A Lesson in Debugging: Verify Your Tools
This is a cautionary tale
Yesterday I wasted a day of dev time. Worse than that, I was pairing with two of my co-workers most of the day, so in the end we wasted about 2.5 days of dev time.
We spent the day debugging an “off by one (and sometimes two)” error.
David, one of my coworkers, also blogged this experience. It’s an entertaining read. Check it out.
The Problem
The bug seemed simple. They always do. When you requested something by Id from our API, it returned with almost valid data. Except that the Id property in the JSON (a long) was frequently incremented or decremented by 1 or 2.
We originally saw the issue in an Angular app.
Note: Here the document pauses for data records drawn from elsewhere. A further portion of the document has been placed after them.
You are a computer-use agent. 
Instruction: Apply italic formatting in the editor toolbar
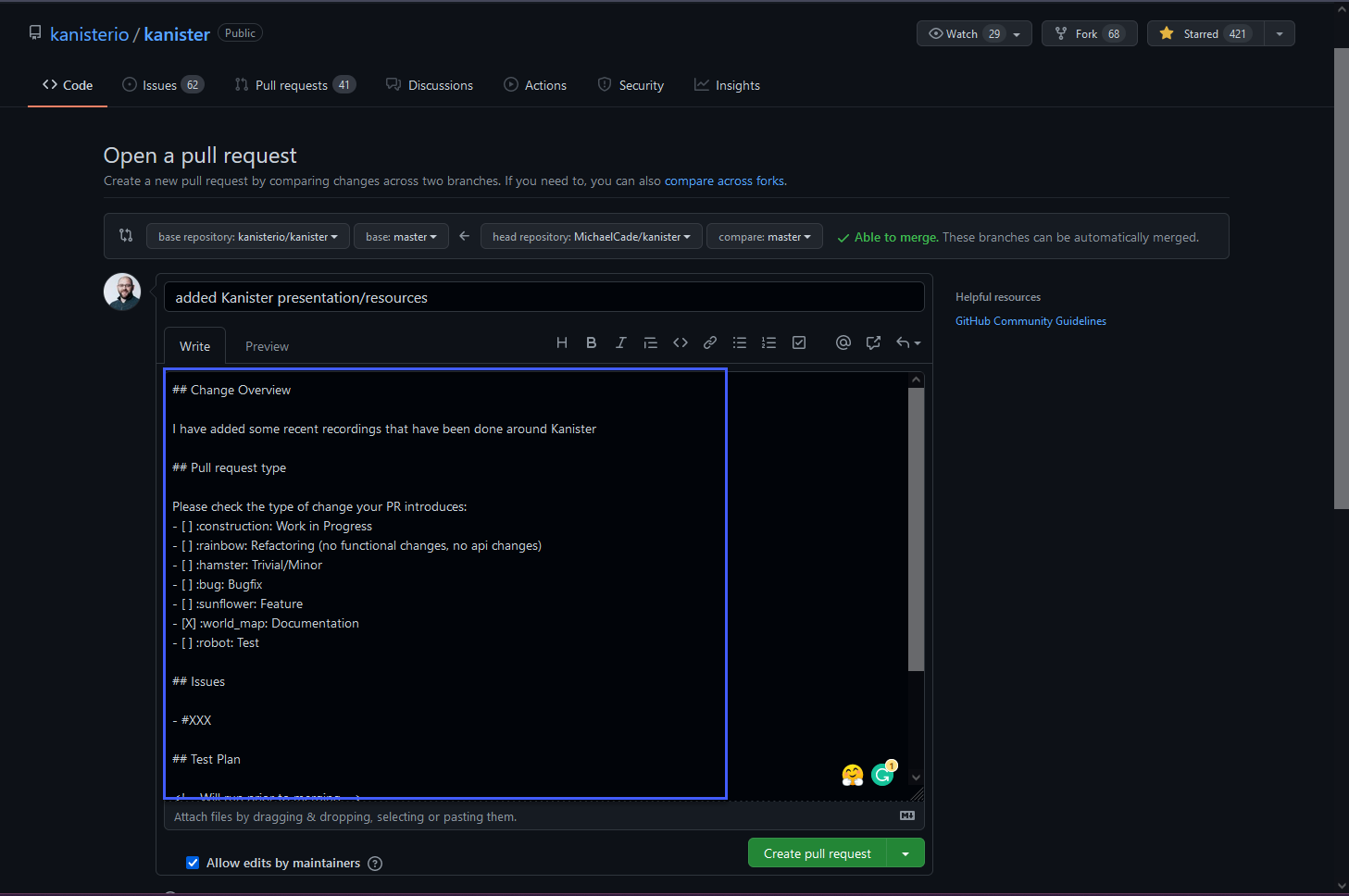[620, 342]
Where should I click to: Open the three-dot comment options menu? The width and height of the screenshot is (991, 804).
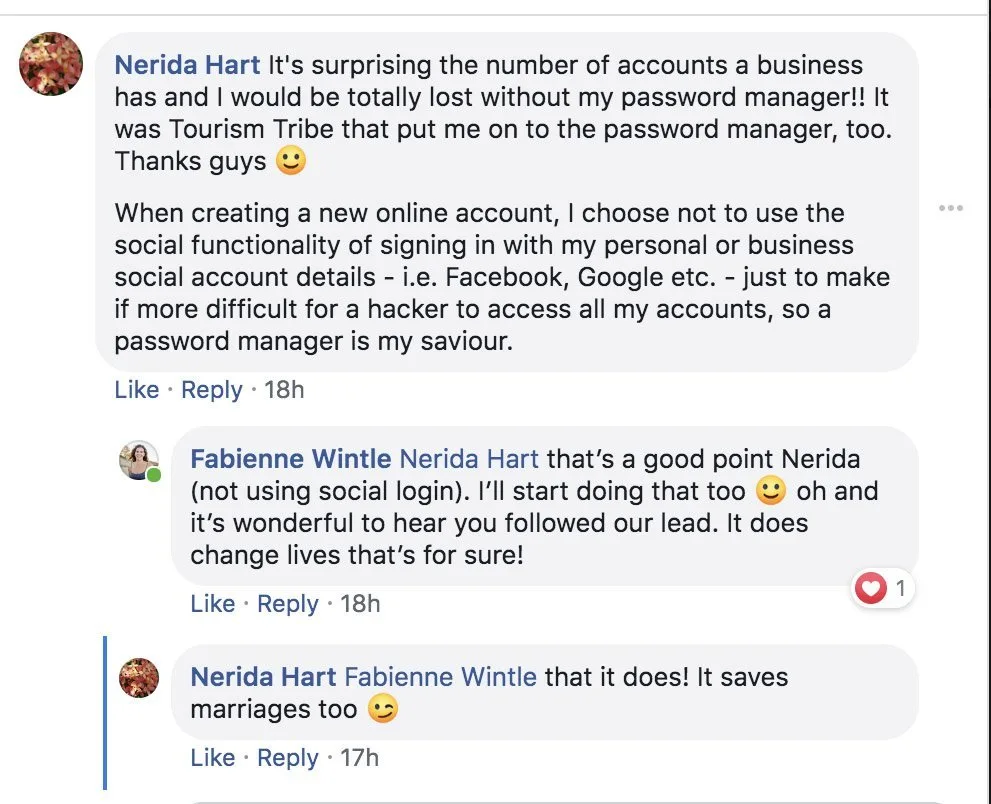[x=950, y=208]
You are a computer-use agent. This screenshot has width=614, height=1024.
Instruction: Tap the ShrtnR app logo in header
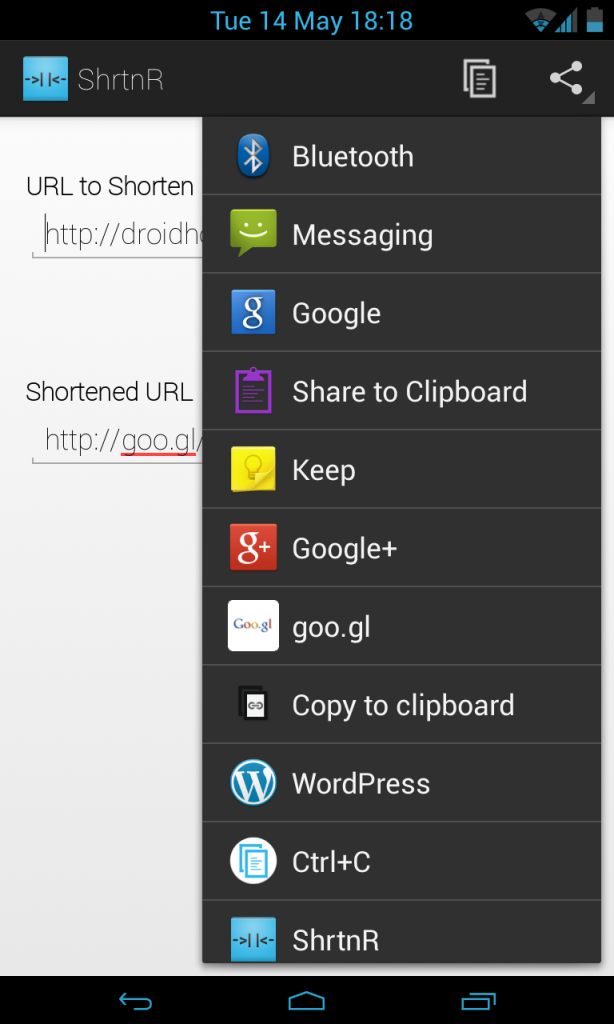point(45,79)
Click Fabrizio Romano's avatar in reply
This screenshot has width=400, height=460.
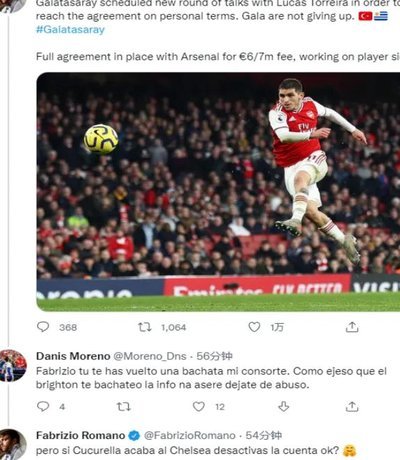coord(13,445)
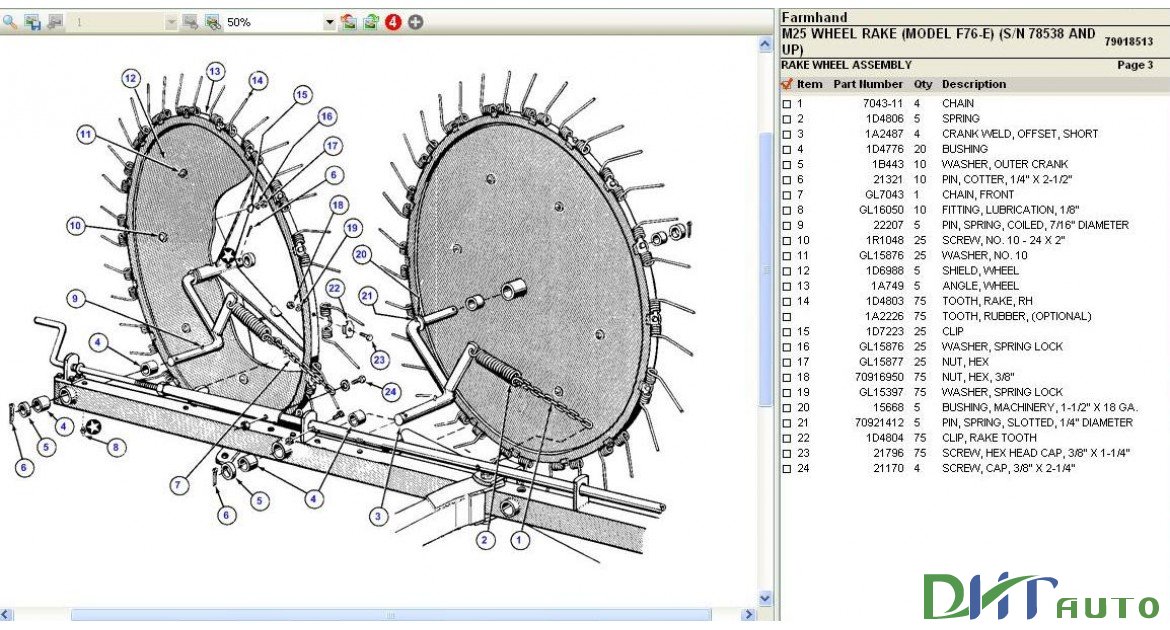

We were suspicious about potential JavaScript numeric issues, so of course we opened up Fiddler to get at the “real” data
The Fiddler Inspection
When we inspected the requests in Fiddler and looked at the JSON viewer, same “off by [1-2]” issue. In our minds, this confirmed that Angular and JavaScript weren’t the issue.
After going through the “disable stuff until it works” process with our API, we were still seeing the same problem. The only thing that fixed the issue was having Fiddler request XML instead of JSON. “Ahh”, we thought, “The issue must be with our JSON serializer”
Checking the Serializer
We spent a few minutes in LINQPad performing serializations with Json.NET, duplicating the problematic object as closely as possible. The object serialized without issue, which confirmed in our minds that Json.NET does not, in fact, mangle long values during serialization
The Reduction
We decided to build a reduction by creating an empty WebApi project and adding components until we reproduced the issue. We added a dummy controller that returns an object identical to the one with the serialization issues. We opened the new URL in the browser, and the serialization issues weren’t there. We should have checked the reduction in Fiddler, but we didn’t.
Patterns Emerge
Early on in our debugging session, I noticed that even Ids either remained unchanged or incremented/decremented by two. Odd Ids, on the other hand, always either incremented or decremented by one.
I initially identified a simplified version of that pattern where even Ids don’t change, so when counter-examples emerged, I abandoned the search for a pattern.
As the afternoon wore on, we decided to generate a consecutive sequence of Ids to see if we could identify a pattern. What we discovered is that for large Ids, the numbers began “snapping” to multiples of four. Small Ids (like, say, 207) didn’t change.
The Final Puzzle Piece
While David spun a series of object serializations through LINQPad, I began combining keywords in Bing to see if I could find anyone else with the same issue.
Around the time David realized that LINQPad was spitting out serialized Ids with correct values, I discovered this StackOverflow post on “correctly” serializing longs. As the answer explains, JavaScript doesn’t have longs. All numbers are 64 bit floats. We’d considered this, but had dismissed it because Fiddler was showing the same issue.
Then it hit me. Fiddler is written in JScript, which means it has the same 64 bit float limitations.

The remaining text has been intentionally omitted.